Cory Doctorow says he does not tell artists to give their work away for free, as some people incorrectly claim, and anyone who thinks he does is wrong. He just believes that preventing copying is impossible, and that copying is only going to get easier, so adapting to this reality just makes sense for “copyright giants.” The topic dear to his heart is what he describes very clearly in “The real cost of free”: “the risks to freedom arising from the failure of copyright giants to adapt to a world where it’s impossible to prevent copying.”
His personal answer to copyright is to give away his “ebooks under a Creative Commons licence that allows non-commercial sharing.” He then attracts readers who buy hard copies. Having two books on The New York Times bestseller lists in the last two years, he says, validates his particular approach.
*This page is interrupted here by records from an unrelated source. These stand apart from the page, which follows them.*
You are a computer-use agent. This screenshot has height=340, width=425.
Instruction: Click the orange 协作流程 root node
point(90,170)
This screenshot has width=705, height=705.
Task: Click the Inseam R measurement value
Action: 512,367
But his piece online at The Guardian, published today, takes on a much broader issue than how he’s perceived by others or even the idea that copy-prevention is futile. “… here’s what I do care about. I care if your plan [to stop people from copying your work over the internet or to build a business around this idea] involves using ‘digital rights management’ technologies that prohibit people from opening up and improving their own property; if your plan requires that online services censor their user submissions; if your plan involves disconnecting whole families from the internet because they are accused of infringement; if your plan involves bulk surveillance of the internet to catch infringers, if your plan requires extraordinarily complex legislation to be shoved through parliament without democratic debate; if your plan prohibits me from keeping online videos of my personal life private because you won’t be able to catch infringers if you can’t spy on every video.”
Many of these strategies are already being employed and Doctorow enumerates several: 40,000 people in the US sued by the record industry; mandatory DRM requirements for several digital distribution channels negotiated by Sony, Apple, Audible, and others; three strikes rule in effect in France that disconnects anyone (and their family) from the internet for “unsubstantiated accusations of infringement”; efforts by Viacom to prevent Google and other companies from allowing anyone to “upload content to the internet without reviewing its copyright status in advance.” This last one seems particularly intrusive and Big Brotherly to me because what Viacom wants is for a court “to order Google to make all user-uploaded content public so that Viacom can check it doesn’t infringe copyright – it thinks that its need to look at my videos is greater than my need to, say, flag a video of my two-year-old in the bath as private and visible only to me and her grandparents.” The incredible arrogance of Viacom is that it wants to court to validate the presumption that everything posted on YouTube and similar sites violates copyrights. So, for example, if this came to pass, would a video of someone watching an NFL game on a network be a copyright violation if it included in the video the actual broadcast in the background? What if you post a video of someone dancing to music? Would the presumption be that the music was pirated? Such a ruling, Doctorow says, “would shutter every message board, Twitter, social networking service, blog, and mailing list in a second.” If he’s correct, the impact on culture, society, daily life would be immeasurable.
There’s a great deal more in the article about artists’ attempts to make money doing what they love and how he thinks they might succeed, but for me, Doctorow’s piece snapped me to attention about DRM. My eyes will no longer glaze over when I see that acronym or the words Sony, Viacom, and others. The idea that my privacy is merely a gossamer wall to be breached by private, for-profit companies who assume I am a thief is incredible and as threatening as anything I’ve ever heard.